A different approach to extension NO USER DATA feature

From: Tom Lane <tgl(at)sss(dot)pgh(dot)pa(dot)us>
To: Dimitri Fontaine <dimitri(at)2ndQuadrant(dot)fr>
Cc: pgsql-hackers(at)postgreSQL(dot)org
Subject: A different approach to extension NO USER DATA feature
Date: 2011-02-06 18:23:35
Message-ID: 9163.1297016615@sss.pgh.pa.us
Views: Raw Message | Whole Thread | Download mbox | Resend email
Thread:
Lists: pgsql-hackers

As I work through the extensions patch, the aspect of it that I like the
least is the NO USER DATA clause and related functions.

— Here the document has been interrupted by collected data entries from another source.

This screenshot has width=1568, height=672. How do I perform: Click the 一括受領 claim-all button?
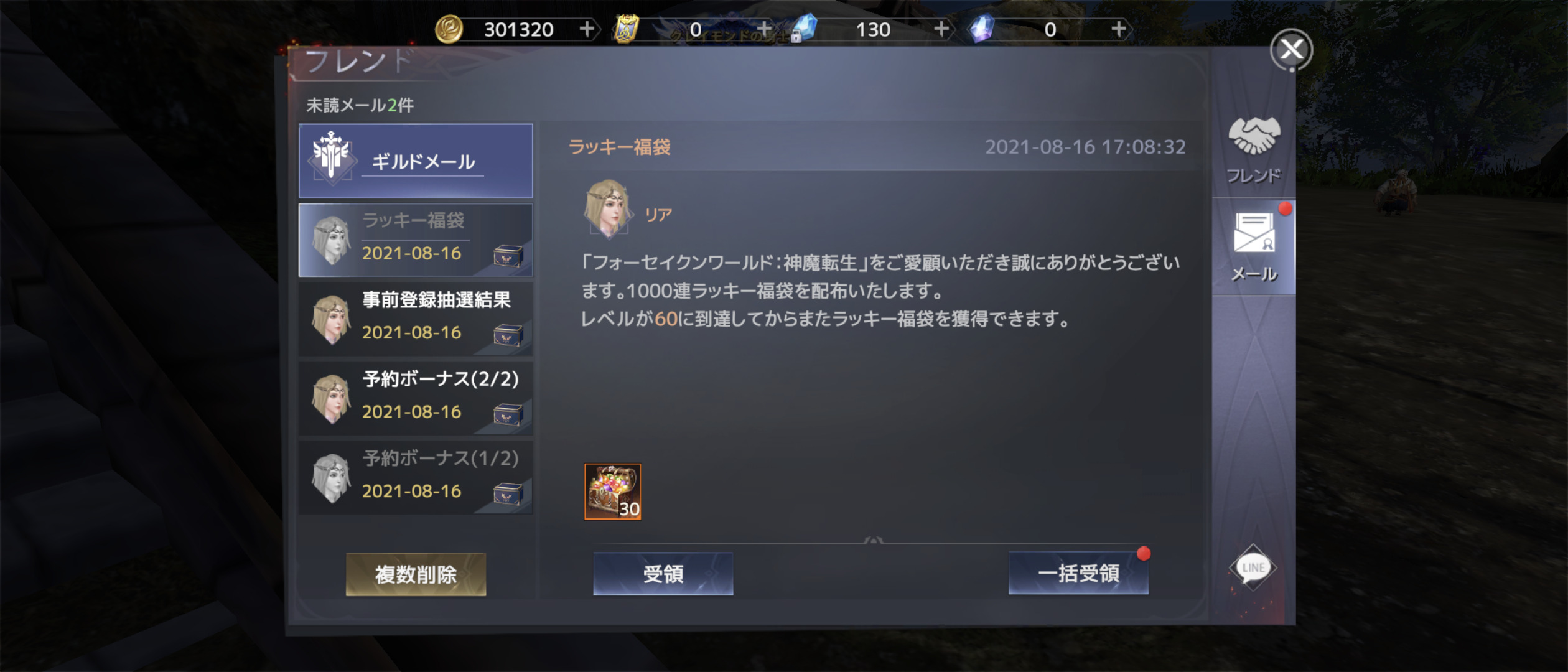[x=1078, y=573]
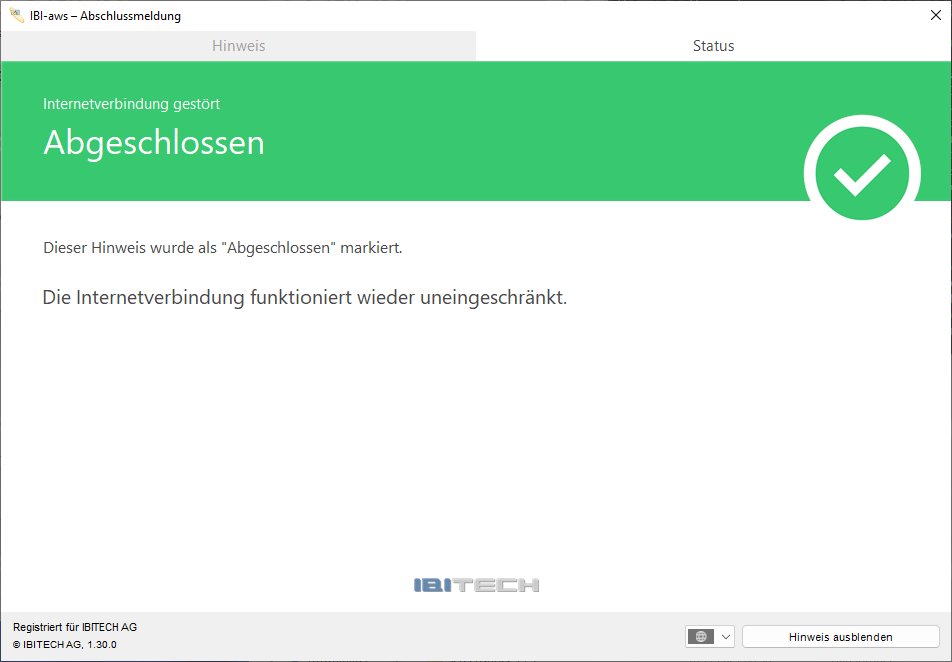Click the brush icon before the window title

coord(16,15)
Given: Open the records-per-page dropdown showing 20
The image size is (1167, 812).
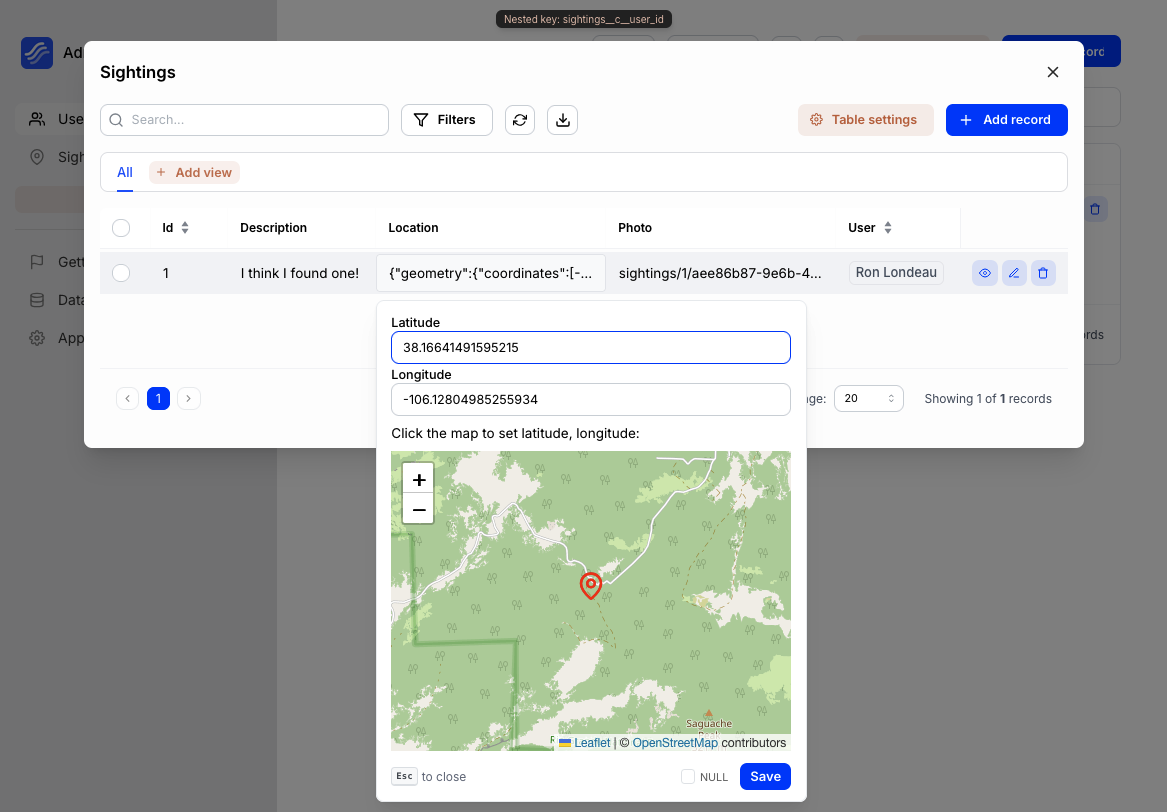Looking at the screenshot, I should tap(868, 398).
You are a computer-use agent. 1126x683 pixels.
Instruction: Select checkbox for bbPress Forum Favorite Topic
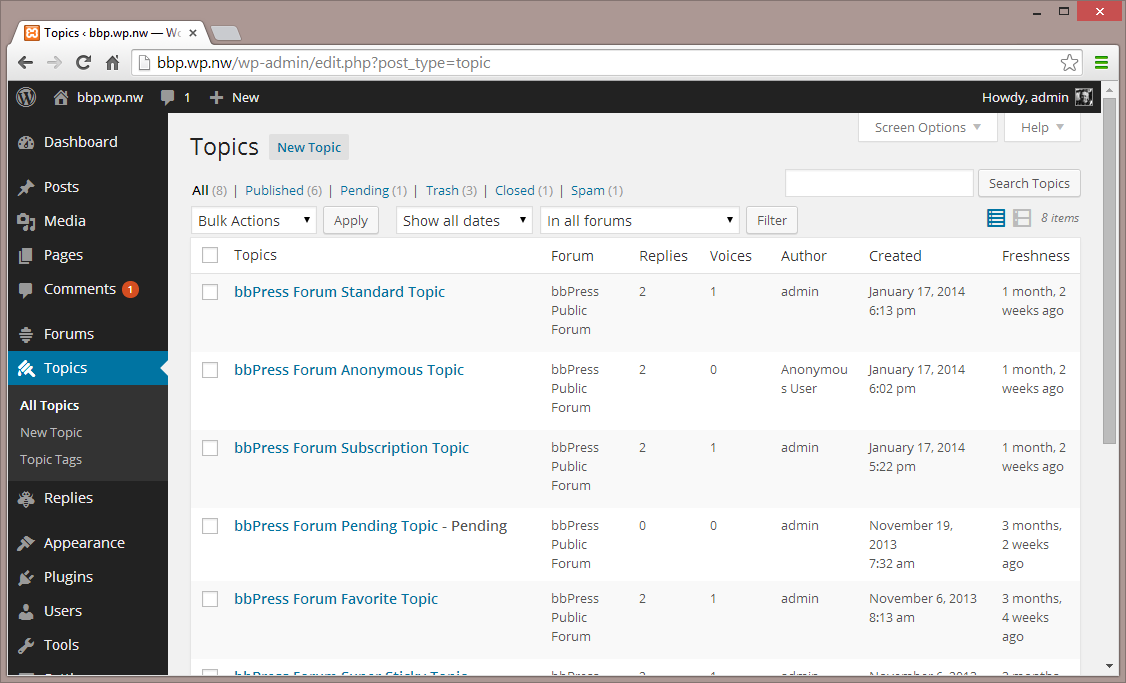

I think it's
badly designed, badly implemented, and doesn't solve the problem.
If we accept it as-is, we'll soon have to rework it, and at that point
we'll be left with a large backwards-compatibility issue.

To recap: the problem we need to solve is the possibility that an
extension has configuration tables whose contents might get altered
within a particular database; if so, we need to have pg_dump dump out
those alterations so that the configuration will be preserved. This
isn't just an academic issue; contrib/tsearch2 for example had tables
exactly like that, before it got absorbed into core, and I believe
PostGIS has such today.

The solution offered by the submitted patch looks like this:

1. The CREATE EXTENSION command has an optional clause NO USER DATA,
which users are not supposed to include when initially loading an
extension, but which pg_dump will always include when emitting CREATE
EXTENSION in dump scripts.

2. There is a function pg_extension_with_user_data() that an extension's
SQL script can call to detect whether NO USER DATA was specified.

3. There is a function pg_extension_flag_dump(oid) that an extension's
SQL script can call to mark a created object as (sort of) not part of
the extension after all, so that pg_dump will dump that object anyway.

The way that you'd use these features to solve the problem is to make
the extension's SQL script flag the configuration table for dumping, and
also avoid creating the table or loading any predefined entries into it
if NO USER DATA is active. (Which seems to mean that that option is
named backwards, but I digress.)

IMO this approach has got numerous serious problems:

1. Because the flag operates at the whole-SQL-object level, the only
way to have a configuration table is to exclude the whole table
definition from being treated as part of the extension. This makes
it impossible to upgrade the table definition (eg, add columns or
indexes) when installing a new version of the extension. This also
makes it really easy to break the extension during selective restores
... there's no assurance the table will get created at all.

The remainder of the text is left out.